WORK INSTRUCTION A: Decide whether each statement agrees with the article on teenage steroid use below: (i) the 2003 federal survey found that 7.3 percent of 9th-grade girls had used illegal steroids; (ii) Laura Kann said she had reason to suspect a glitch in the data; (iii) Pope estimates that about 1 percent of teenaged girls take anabolic steroids. Give yes or no for each, with the deciding words of the article quoted exactly.
WORK INSTRUCTION B: Return, word for word, the part of the article on teenage steroid use below starting at "Pope estimates that" and ending at "increased body hair.".

PASSAGE PROVIDED:
McLean doc accuses the feds of overestimating teenage steroid use

By Carey Goldberg, Globe Staff

In a new paper, Dr. Harrison Pope of Harvard’s McLean Hospital is accusing federal researchers of causing undue alarm by greatly overestimating the number of teenage girls who take anabolic steroids.

A 2003 federal survey found that 7.3 percent of 9th-grade girls had used "illegal steroids." But Pope says that a confusing question may have prompted girls to report taking steroids even if they had actually only taken asthma medication, health-food supplements and the like.

The survey question asked teenagers if they had ever taken “steroid pills or shots without a doctor’s prescription.” It would have been better if the question had been more specific, naming steroids like testosterone and Dianabol, Pope says. His paper appears in the new issue of the journal “Drug and Alcohol Dependence.”

US Centers for Disease Control and Prevention official Laura Kann defends the survey, and says that its findings on steroids were “not inconsistent with what some surveys have shown.” Was there a glitch in the data? “I don’t have any reason to think that, no,” she said.

Pope estimates that perhaps only one-tenth of 1 percent of teenaged girls take anabolic steroids; the drugs can have masculinizing effects such as increased body hair.

RECORDED DATA:
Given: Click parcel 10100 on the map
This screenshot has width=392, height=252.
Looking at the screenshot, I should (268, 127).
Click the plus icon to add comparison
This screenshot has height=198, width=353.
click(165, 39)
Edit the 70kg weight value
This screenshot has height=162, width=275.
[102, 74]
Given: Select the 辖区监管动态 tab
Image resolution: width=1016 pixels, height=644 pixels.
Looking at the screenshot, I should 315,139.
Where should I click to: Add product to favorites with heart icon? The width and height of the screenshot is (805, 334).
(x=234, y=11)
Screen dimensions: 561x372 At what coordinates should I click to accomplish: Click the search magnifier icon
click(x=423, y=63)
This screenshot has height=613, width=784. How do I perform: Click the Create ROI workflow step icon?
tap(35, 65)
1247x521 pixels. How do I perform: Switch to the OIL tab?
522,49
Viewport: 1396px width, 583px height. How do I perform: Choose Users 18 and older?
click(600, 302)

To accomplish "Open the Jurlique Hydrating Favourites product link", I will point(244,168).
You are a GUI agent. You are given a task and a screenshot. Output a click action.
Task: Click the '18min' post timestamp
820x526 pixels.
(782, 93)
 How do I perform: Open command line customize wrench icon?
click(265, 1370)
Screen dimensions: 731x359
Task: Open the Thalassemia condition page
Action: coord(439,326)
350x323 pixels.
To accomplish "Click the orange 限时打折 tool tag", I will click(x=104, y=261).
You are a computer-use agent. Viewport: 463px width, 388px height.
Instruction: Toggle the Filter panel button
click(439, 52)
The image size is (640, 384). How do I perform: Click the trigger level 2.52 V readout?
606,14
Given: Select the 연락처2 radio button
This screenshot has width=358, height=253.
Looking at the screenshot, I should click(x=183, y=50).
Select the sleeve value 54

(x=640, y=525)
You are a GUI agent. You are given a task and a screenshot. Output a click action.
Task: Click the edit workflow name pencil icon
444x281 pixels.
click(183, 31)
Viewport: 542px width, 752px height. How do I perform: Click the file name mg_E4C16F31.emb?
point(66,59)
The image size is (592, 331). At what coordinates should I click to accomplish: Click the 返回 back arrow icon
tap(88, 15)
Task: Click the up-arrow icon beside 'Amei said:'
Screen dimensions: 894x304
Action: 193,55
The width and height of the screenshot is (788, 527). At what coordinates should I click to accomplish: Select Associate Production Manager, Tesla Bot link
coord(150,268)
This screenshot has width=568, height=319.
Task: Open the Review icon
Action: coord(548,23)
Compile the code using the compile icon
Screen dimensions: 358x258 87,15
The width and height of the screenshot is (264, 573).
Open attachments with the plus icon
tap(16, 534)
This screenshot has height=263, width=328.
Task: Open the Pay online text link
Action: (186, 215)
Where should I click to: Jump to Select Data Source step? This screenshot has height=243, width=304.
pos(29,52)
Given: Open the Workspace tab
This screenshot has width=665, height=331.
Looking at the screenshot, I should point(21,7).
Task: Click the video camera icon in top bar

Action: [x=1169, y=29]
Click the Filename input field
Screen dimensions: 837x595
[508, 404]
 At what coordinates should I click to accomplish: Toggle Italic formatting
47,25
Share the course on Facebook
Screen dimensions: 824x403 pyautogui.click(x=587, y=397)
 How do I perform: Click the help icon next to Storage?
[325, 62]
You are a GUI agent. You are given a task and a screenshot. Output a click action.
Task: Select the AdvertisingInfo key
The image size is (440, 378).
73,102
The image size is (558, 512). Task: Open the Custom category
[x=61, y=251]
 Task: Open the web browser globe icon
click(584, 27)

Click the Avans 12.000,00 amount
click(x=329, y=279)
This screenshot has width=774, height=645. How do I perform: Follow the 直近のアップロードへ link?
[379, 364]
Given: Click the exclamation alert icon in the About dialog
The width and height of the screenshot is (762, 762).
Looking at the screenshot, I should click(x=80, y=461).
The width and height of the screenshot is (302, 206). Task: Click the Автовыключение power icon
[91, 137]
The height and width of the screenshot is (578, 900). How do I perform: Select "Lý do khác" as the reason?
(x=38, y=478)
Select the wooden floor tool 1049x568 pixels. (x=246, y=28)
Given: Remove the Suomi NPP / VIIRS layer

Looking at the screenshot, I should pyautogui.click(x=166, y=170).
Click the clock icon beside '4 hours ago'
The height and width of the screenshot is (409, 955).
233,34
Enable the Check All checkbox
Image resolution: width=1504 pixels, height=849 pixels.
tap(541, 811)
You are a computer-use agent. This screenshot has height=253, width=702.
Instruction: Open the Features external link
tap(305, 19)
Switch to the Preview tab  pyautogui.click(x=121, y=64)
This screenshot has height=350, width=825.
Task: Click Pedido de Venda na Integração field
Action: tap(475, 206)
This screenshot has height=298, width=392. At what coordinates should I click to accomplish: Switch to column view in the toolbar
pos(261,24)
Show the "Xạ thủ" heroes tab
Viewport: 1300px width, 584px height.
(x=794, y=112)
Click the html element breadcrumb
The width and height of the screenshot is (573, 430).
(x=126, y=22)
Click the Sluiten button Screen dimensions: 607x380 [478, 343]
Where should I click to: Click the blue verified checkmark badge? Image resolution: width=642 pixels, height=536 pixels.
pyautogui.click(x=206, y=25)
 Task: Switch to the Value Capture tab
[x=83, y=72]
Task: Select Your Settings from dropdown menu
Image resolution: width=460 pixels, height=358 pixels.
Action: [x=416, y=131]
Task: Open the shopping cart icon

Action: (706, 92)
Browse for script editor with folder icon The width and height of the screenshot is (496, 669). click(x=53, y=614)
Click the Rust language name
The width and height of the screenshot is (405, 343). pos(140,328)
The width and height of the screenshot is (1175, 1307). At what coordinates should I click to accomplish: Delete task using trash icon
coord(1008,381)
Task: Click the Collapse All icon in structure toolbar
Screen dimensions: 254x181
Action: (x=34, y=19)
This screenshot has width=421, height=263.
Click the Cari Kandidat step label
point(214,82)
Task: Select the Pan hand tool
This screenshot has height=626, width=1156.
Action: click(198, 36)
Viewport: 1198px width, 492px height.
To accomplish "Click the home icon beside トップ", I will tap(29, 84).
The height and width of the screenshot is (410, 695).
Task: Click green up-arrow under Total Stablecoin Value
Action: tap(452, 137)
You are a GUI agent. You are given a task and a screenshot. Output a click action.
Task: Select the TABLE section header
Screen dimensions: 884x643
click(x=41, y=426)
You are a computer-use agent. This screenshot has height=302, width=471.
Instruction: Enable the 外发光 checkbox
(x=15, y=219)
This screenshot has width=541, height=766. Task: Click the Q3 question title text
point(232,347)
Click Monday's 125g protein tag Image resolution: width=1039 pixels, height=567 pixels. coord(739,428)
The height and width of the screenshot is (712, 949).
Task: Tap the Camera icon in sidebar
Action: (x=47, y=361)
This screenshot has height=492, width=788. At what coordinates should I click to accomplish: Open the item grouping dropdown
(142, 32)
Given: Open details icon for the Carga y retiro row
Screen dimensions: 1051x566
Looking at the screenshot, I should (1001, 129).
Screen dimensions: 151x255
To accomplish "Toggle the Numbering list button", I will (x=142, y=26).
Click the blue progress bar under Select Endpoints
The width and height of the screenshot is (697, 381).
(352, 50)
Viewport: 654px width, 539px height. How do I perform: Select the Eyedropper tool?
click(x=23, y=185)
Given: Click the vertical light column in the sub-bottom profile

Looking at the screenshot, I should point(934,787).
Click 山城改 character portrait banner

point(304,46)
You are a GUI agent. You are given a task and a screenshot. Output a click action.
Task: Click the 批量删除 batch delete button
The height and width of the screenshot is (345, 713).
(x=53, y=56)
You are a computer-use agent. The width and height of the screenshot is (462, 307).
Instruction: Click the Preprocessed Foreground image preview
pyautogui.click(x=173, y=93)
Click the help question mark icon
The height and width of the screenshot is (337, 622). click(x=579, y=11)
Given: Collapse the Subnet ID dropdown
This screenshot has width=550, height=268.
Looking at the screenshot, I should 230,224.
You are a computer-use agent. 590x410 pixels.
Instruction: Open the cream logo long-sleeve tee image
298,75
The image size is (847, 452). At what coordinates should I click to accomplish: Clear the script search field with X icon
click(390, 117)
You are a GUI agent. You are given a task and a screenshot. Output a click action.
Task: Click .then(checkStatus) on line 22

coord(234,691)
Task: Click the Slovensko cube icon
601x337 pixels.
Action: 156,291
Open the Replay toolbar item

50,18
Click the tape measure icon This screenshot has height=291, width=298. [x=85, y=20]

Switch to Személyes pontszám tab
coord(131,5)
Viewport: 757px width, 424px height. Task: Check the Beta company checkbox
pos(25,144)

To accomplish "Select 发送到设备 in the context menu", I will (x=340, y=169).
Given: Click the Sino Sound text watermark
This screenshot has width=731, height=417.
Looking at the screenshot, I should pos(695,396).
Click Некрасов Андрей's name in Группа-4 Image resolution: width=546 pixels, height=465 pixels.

REPLY A:
(i) Yes: "A 2003 federal survey found that 7.3 percent of 9th-grade girls had used "illegal steroids.""
(ii) No: "“I don’t have any reason to think that, no,” she said."
(iii) No: "Pope estimates that perhaps only one-tenth of 1 percent of teenaged girls take anabolic steroids"

REPLY B:
Pope estimates that perhaps only one-tenth of 1 percent of teenaged girls take anabolic steroids; the drugs can have masculinizing effects such as increased body hair.